The part of the area light which is not covered by the background mesh is brighter in the lower right image?!
In the top line I pasted in a strip from the lower line showing that originally the area light is dimmer
when it is rendered alone. But when the other two area lights left and right are on the mid light gets brighter.
It almost looks like a bug to me, one might try to say it’s just transparency in the reflection, but it shouldn’t really be there if the light is bright enough.
Then again, I’m not sure if this is the expected behavior because of how you’re not actually using geometry to emit the light and that you’re just emitting rays from an area in space, perhaps someone with more knowledge on arealight implementations in other engines can explain.
Hi CeKuhnen. The way I read it it is not a bug at all.
Area lamps (actually all lamps, since mesh lights are not lamps) cast no shadows.
That means that anything behind any lamp will be seen by an object. Therefore two lamps stacked will contribute twice as much light, and a diffuse object behind an area lamp will contribute light to the object being lit UP TO FULL WHITE.
A mesh light however is opaque (unless you make it not so) therefore what is directly behind it does not contribute anything through it.
The only time they will look the same is when the area lamp is cranked up to a brightness that makes it a moot point as to whether anything behind it throws any light through it - once it’s blown out it’s white, it can’t get any more white, right.
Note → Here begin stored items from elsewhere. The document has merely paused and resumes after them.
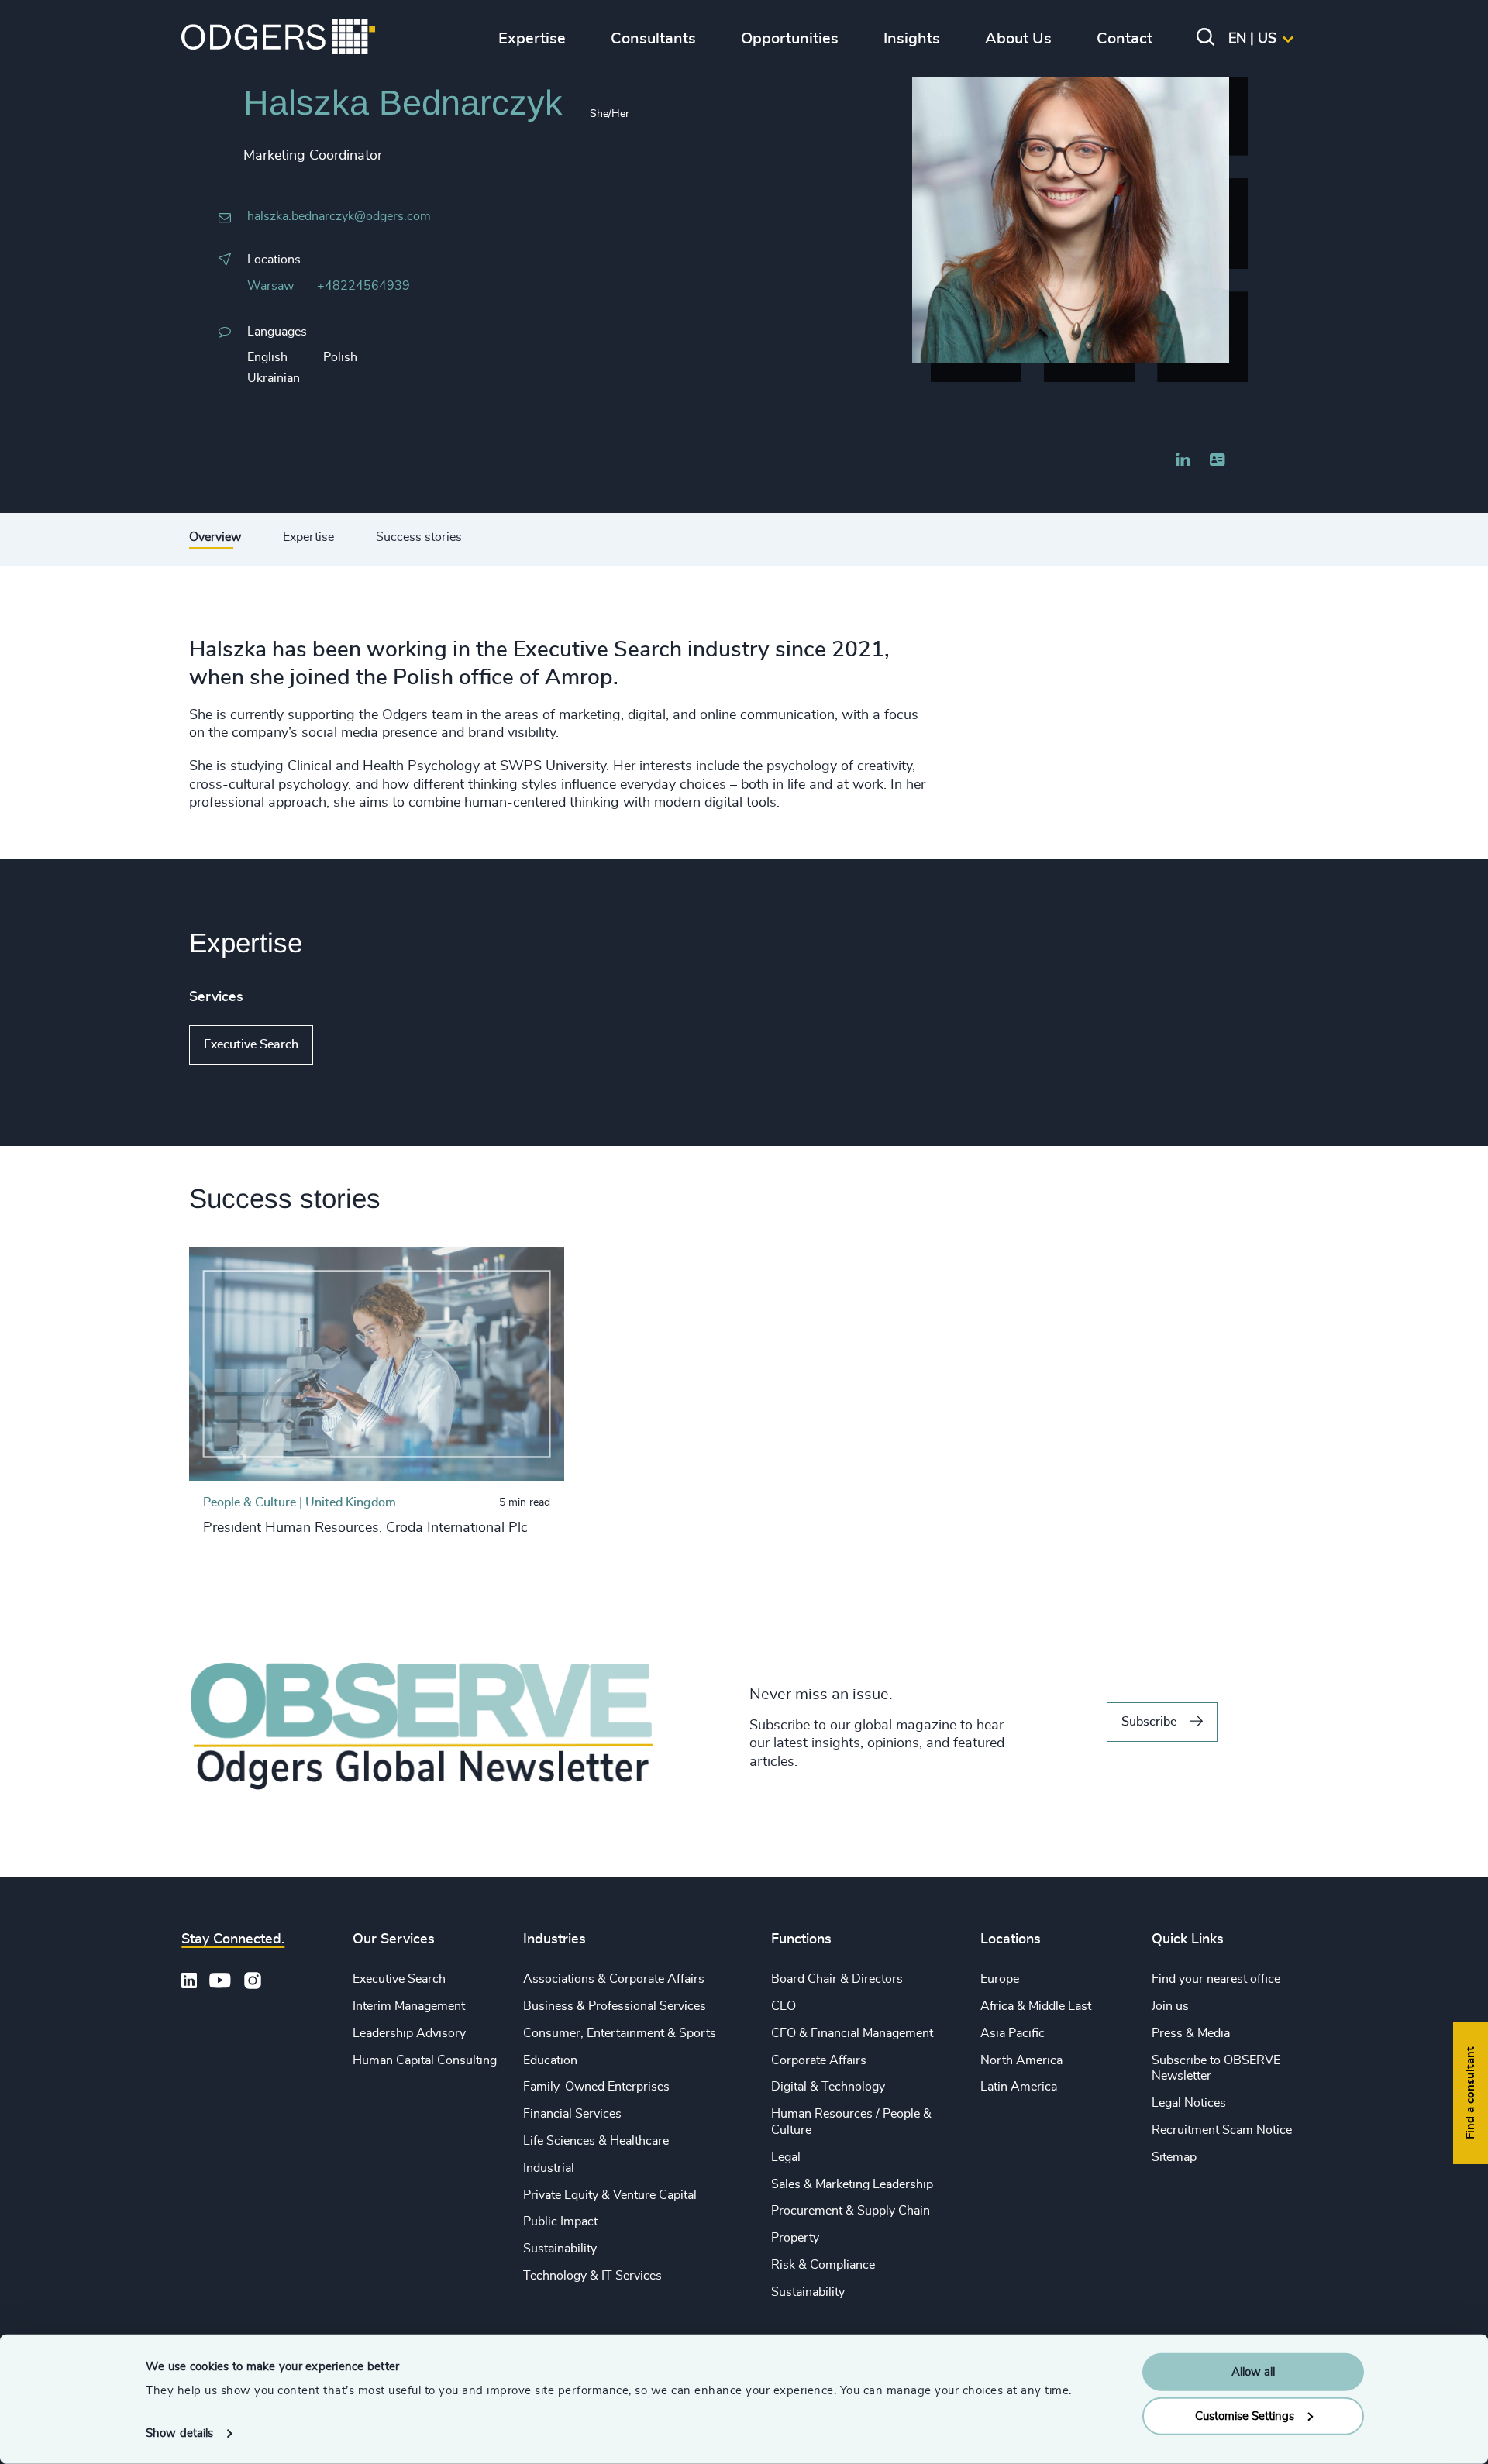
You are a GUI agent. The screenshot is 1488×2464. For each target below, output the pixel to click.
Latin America (1018, 2086)
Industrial (548, 2168)
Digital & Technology (828, 2086)
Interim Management (409, 2006)
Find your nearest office (1216, 1979)
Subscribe (1148, 1722)
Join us (1170, 2006)
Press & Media (1191, 2033)
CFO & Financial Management (852, 2033)
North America (1021, 2060)
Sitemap (1174, 2157)
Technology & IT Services (592, 2276)
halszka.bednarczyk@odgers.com (339, 216)
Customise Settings (1244, 2415)
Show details (179, 2433)
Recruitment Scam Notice (1222, 2130)
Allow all (1253, 2372)
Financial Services (572, 2114)
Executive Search (251, 1044)
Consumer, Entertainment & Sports (619, 2033)
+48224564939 (363, 286)
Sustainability (560, 2248)
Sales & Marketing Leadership (852, 2184)
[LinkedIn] (1183, 462)
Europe (999, 1979)
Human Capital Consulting (425, 2060)
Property (795, 2238)
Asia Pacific (1012, 2033)
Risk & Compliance (823, 2265)
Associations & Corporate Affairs (613, 1979)
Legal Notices (1189, 2103)
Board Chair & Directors (837, 1979)
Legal (786, 2157)
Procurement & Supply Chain (850, 2210)
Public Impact (560, 2221)
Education (550, 2060)
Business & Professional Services (614, 2006)
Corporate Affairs (818, 2060)
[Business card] (1217, 460)
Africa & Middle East (1035, 2006)
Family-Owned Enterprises (596, 2086)
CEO (783, 2006)
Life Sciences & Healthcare (596, 2141)
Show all (358, 1044)
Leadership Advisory (409, 2033)
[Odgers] (278, 39)
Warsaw (270, 286)
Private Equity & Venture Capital (610, 2195)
For the mesh light though, as you reduce intensity it gets grayer, but still is just as opaque, so no matter how brightly shining or reflecting the object is behind it, it will not contribute.
I am afraid I am not being clear here at all…:spin:
Here’s a picture of your setup with 4 area lamps layered and staggered and with the background and lamps colored and turned down to make it very hard for the lit surface to ever go to white. Now you can see that the area lamps clearly illuminate through each other, and the diffuse surface behind them all can be seen.
And now the same lights, white, and cranked up. If you replicate this you can see, as you turn the brightness up, how areas that have four lights overlapping go to white first then three light areas then two etc. If you do the same with mesh lights you will see that no matter how low you start you will not see the edges of the lights.